O MÉDICO E A INGRATIDÃO CONSTITUCIONAL*

*Marco Túlio Oliveira Reis é advogado, é professor e especialista em Direito Público.

 

Singelo estudo da Constituição Federal brasileira revela contradição e verdadeiro desassossego para os espíritos mais sensíveis às “ingratidões constitucionais”.

Em artigo 196 a Lei Máxima e Fundamental da República Federativa do Brasil, sabiamente, confere a todos, o direito à saúde gratuita, e às expensas do Estado.

Sem qualquer dúvida, uma das principais conquistas da sociedade, afirmada nas letras da Carta de 1988, todavia, o Sistema Único de Saúde ainda padece de fragilidade, demonstrada por injustiças e distorções, que comprometem a excelência do sistema.

Lado outro, ainda que falho e por vezes capenga, a obrigação assumida pelo Estado, de prestar assistência à saúde no Brasil é exemplar para o mundo e das mais altruístas até aqui conhecidas.

O personagem principal para assegurar esse direito, sem dúvida é o médico.
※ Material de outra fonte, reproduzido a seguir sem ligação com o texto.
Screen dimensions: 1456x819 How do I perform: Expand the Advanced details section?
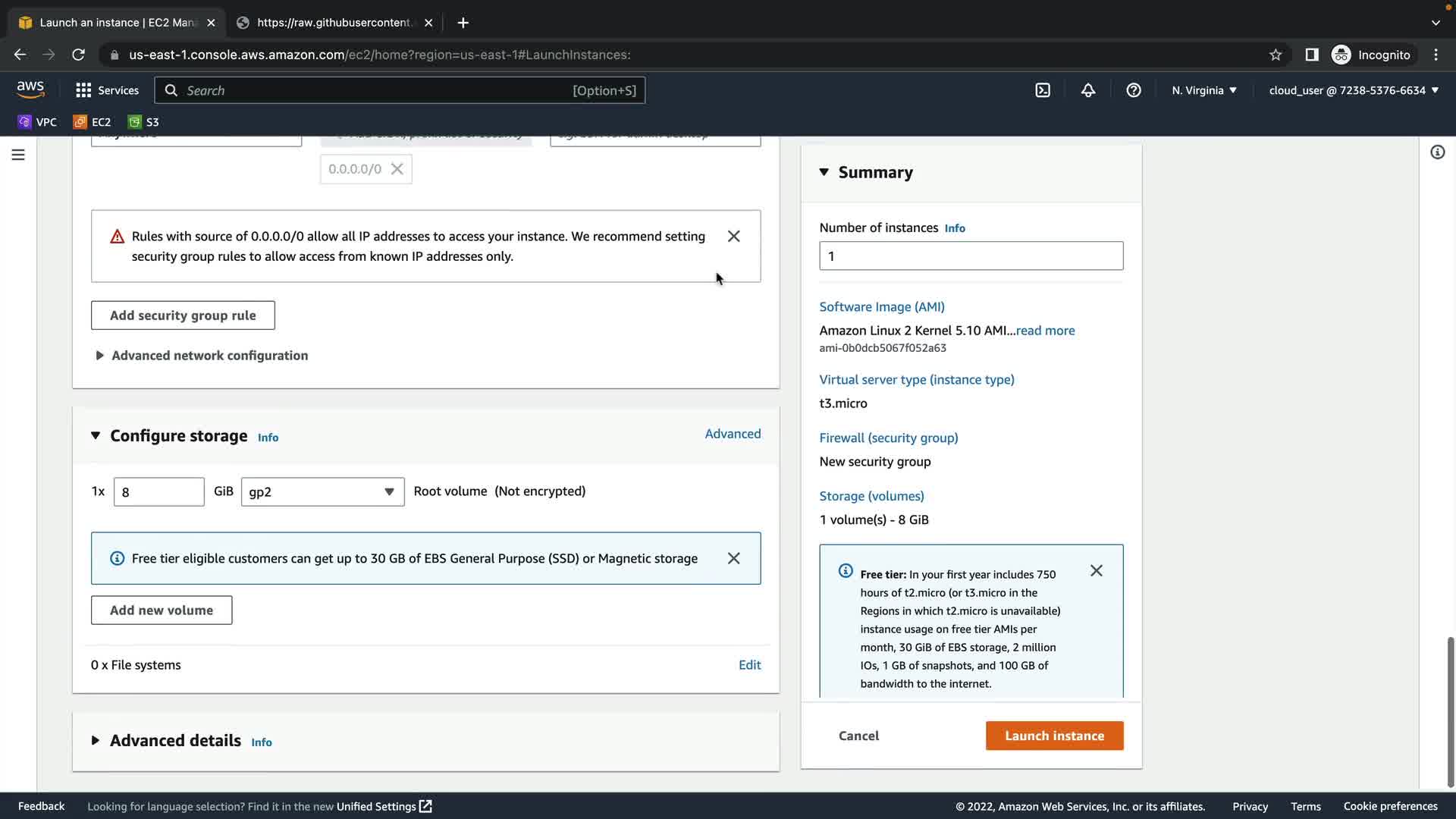174,741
Esse profissional imprescindível à sociedade, muitas vezes subjugado pelas deficiências e precariedades do sistema, está sujeito, entre outras mazelas, a sobrecargas de trabalho.
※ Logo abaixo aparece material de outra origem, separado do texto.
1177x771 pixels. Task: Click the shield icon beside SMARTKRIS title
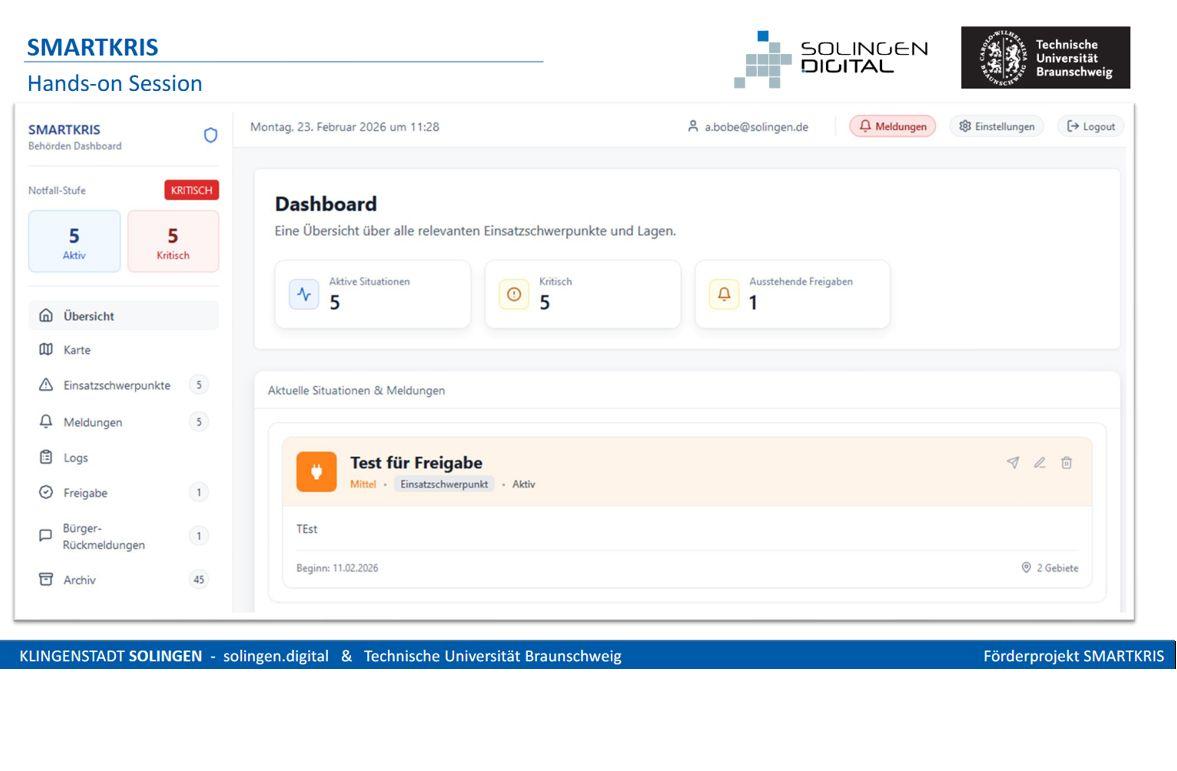click(210, 134)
Confrontados diuturnamente por descontentamento de pacientes e familiares, que não têm suas expectativas atendidas, somando-se ainda, a baixa remuneração e a responsabilidade, ínsita no ideário popular, pelo êxito do tratamento.
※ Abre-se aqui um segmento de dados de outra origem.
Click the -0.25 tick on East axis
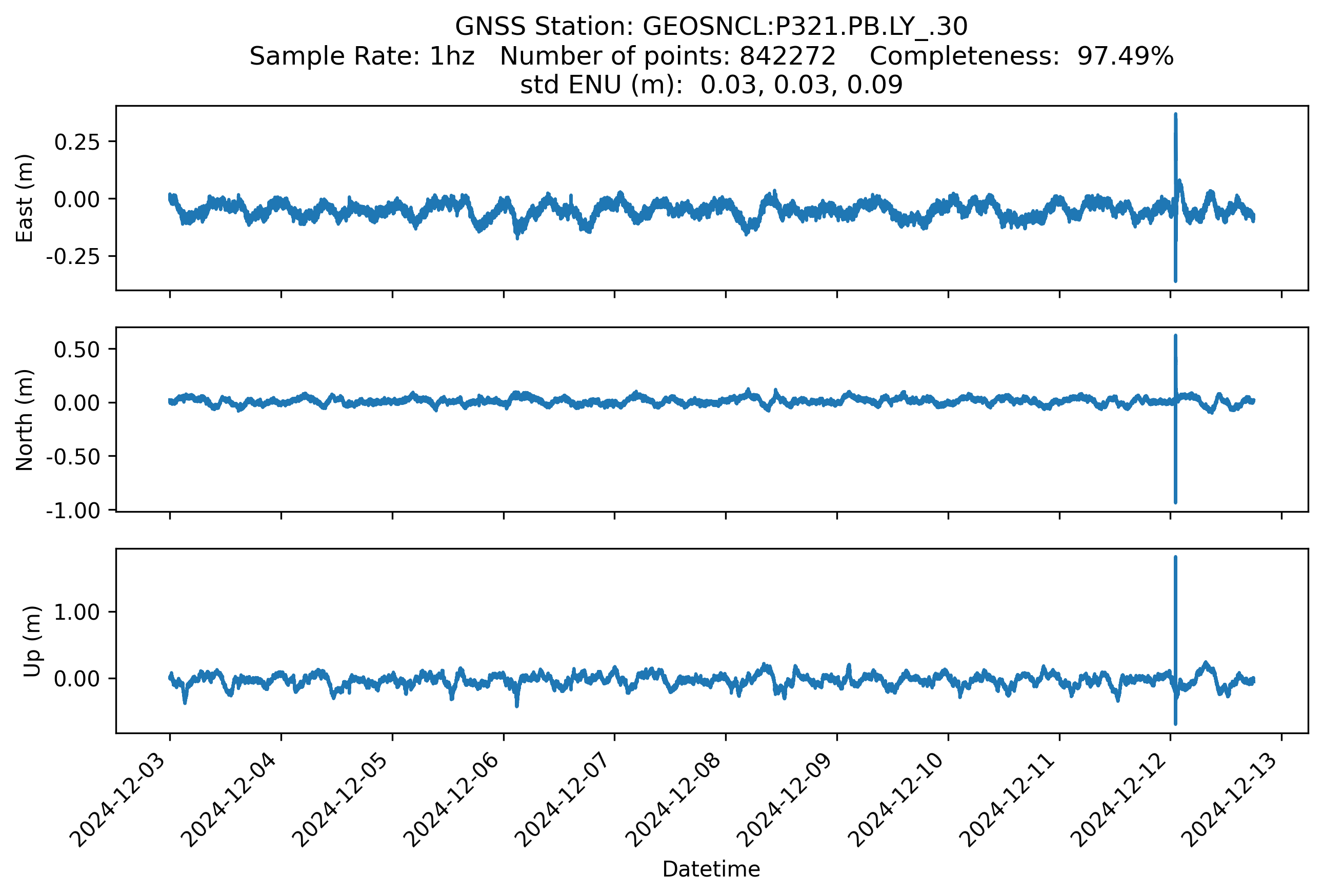The width and height of the screenshot is (1323, 896). point(73,257)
Para alguns, o médico tem o poder sobre a vida e a morte, e de fato, em alguns casos a prática médica pode colaborar para o fortalecimento dessa ideia, contudo, a realidade não é assim.

O cotidiano afirma um exíguo número de profissionais médicos, bem como limitados e parcos investimentos em saneamento. Soma-se, ainda, insuficiência alimentar ou inexistência de hábitos alimentares saudáveis e sedentarismo da maioria da população.

Não bastasse, a falta de políticas preventivas e a reduzida infraestrutura dos hospitais, o difícil acesso da maioria às tecnologias disponíveis, somadas às outrora elencadas, agravam às dificuldades no exercício da medicina no país.

Resta, portanto, evidente a “ingratidão constitucional” com o médico e a medicina. A profissão de médico carece de legislação eficaz e clara, que equipare a importância do profissional às inúmeras exigências da sociedade e assecuratórios constitucionais. A migração da responsabilidade do Estado para o médico deve ser contida e o profissional médico valorizado pelo ordenamento que deve protegê-lo e ampará-lo.